It is accordingly an object of the present invention to provide a fuel
additive composition which overcomes the foregoing disadvantage.
It is another object of the invention to provide a method for the treatment
of liquid hydrocarbon fuels which has the capability of significantly
lowering the pollution characteristics of such fuels when used in internal
combustion engines.
It is a more specific object of the present invention to provide a fuel
additive composition which can be added to liquid hydrocarbon fuels to
promote cleaner, more efficient combustion thereof in internal combustion
engines.
It is another related object of the invention to provide a method for the
treatment of liquid hydrocarbon fuels with a fuel additive composition
whereby the pollution emitted by the treated fuel is substantially
reduced.
These and other objects and advantages of the invention will appear more
fully hereinafter by way of the following description of the invention.
SUMMARY OF THE INVENTION
The concepts of the present invention reside in a novel fuel additive
composition which is not only simple and inexpensive to manufacture, but
also has the capability of enhancing the performance characteristics of
liquid hydrocarbon fuels such that the treated fuels, when consumed in an
internal combustion engine, burn far more efficiently with substantially
less emissions.

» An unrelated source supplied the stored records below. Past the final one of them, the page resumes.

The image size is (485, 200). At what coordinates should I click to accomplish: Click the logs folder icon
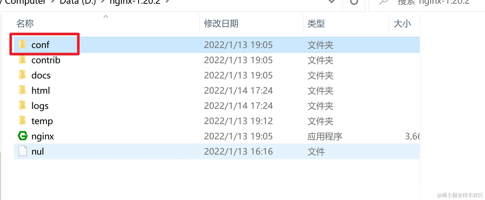(22, 105)
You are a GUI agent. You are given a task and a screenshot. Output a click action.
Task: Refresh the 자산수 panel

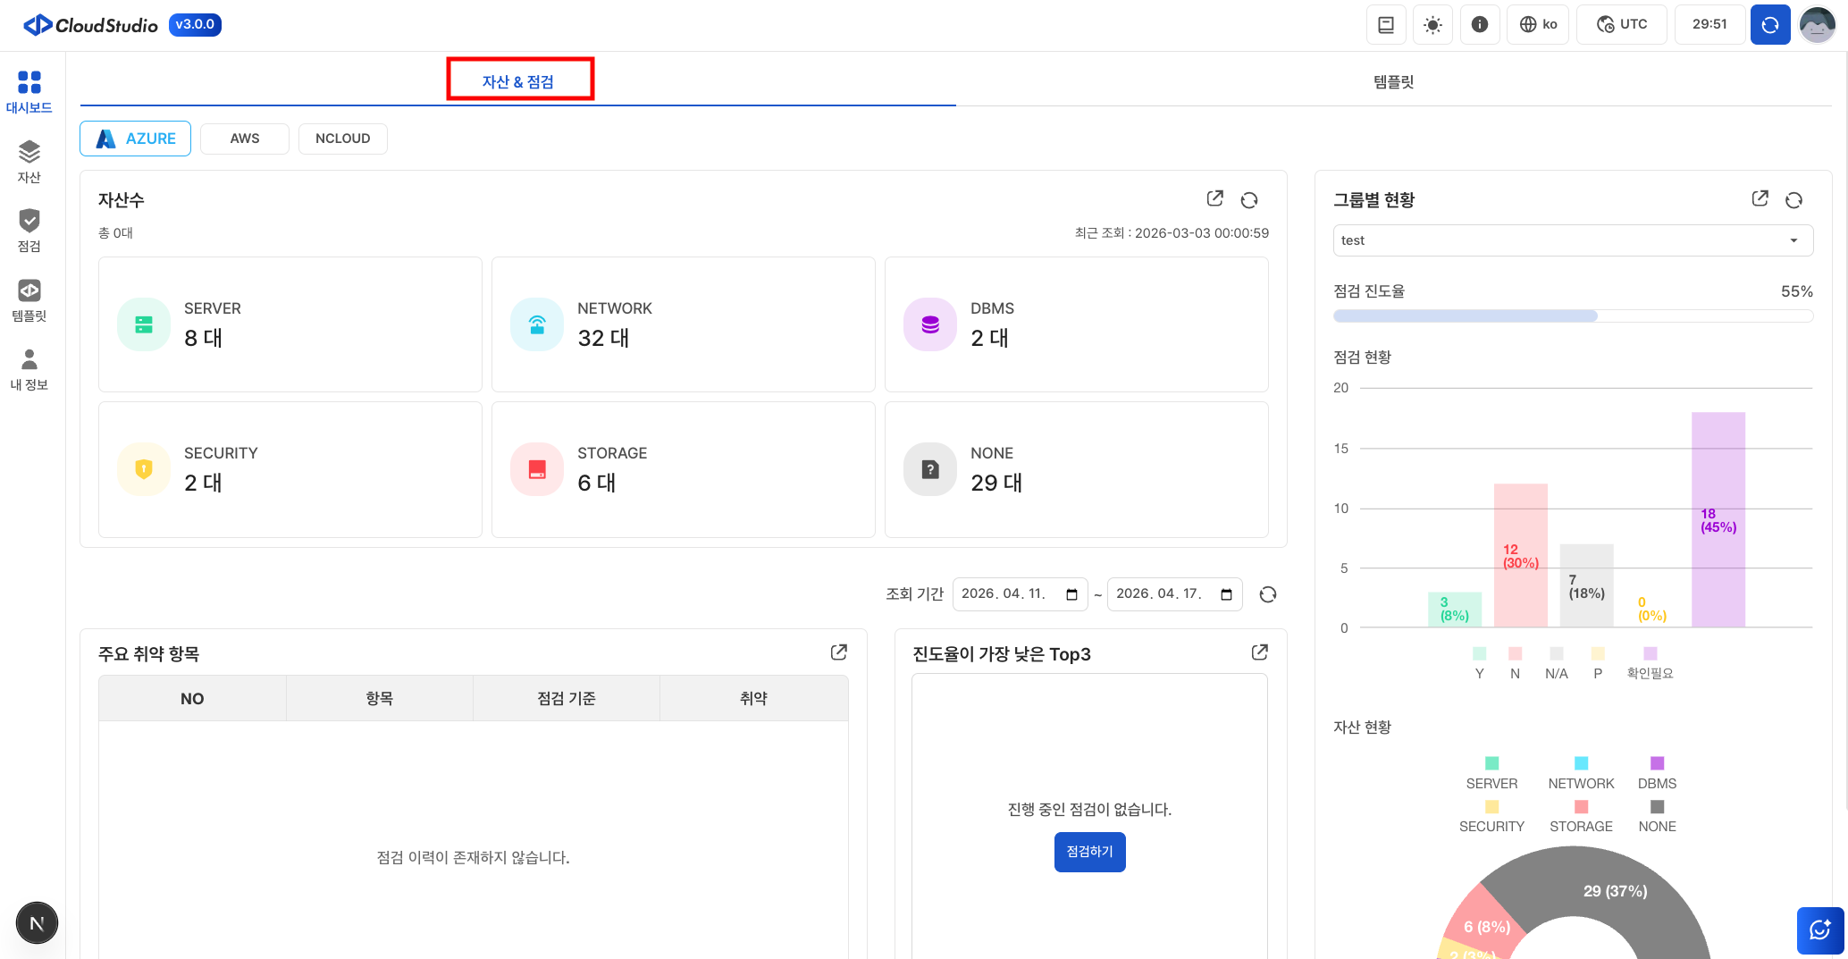click(1249, 199)
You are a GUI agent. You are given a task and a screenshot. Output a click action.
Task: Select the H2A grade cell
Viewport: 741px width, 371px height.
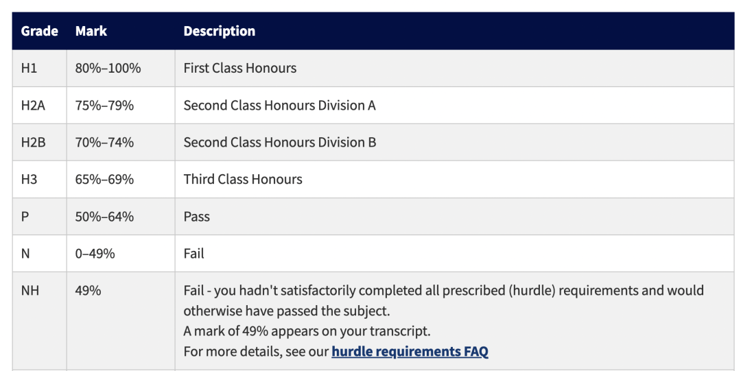point(40,106)
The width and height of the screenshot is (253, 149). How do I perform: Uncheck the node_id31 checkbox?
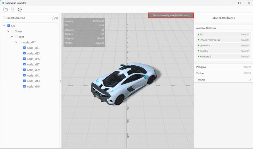(25, 48)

In accordance with the concepts of the invention, the fuel
additive composition is formulated with a novel combination of components
which function together to significantly reduce hydrocarbon emissions in
the burning of fuel to which the additive has been combined in internal
combustion engines.
The fuel additive composition of the present invention is formulated to
contain mineral seal oil, mineral spirits, an ethylene glycol monoalkyl
ether and at least one ethoxylated long chain phenol as a surfactant. The
precise manner in which the foregoing components function in combination
with each other is not fully understood at the present time. Without
limiting the invention as to theory, however, it is believed that the
mineral seal oil serves to provide upper cylinder lubrication as part of
the combustion process. The mineral spirits appear to promote rapid
oxidation of the hydrocarbon fuel with which the additive is combined and
the glycol ether in combination with the surfactant appears to disperse
water contained within the fuel system containing the additive so as not
to interfere with the complete combustion of the treated fuel. Tests have
shown that gasoline which has been treated with the fuel additive in the
present invention can virtually immediately cause internal combustion
engines to meet, and sometimes exceed, current pollution standards even
with an internal combustion engine which is poorly tuned.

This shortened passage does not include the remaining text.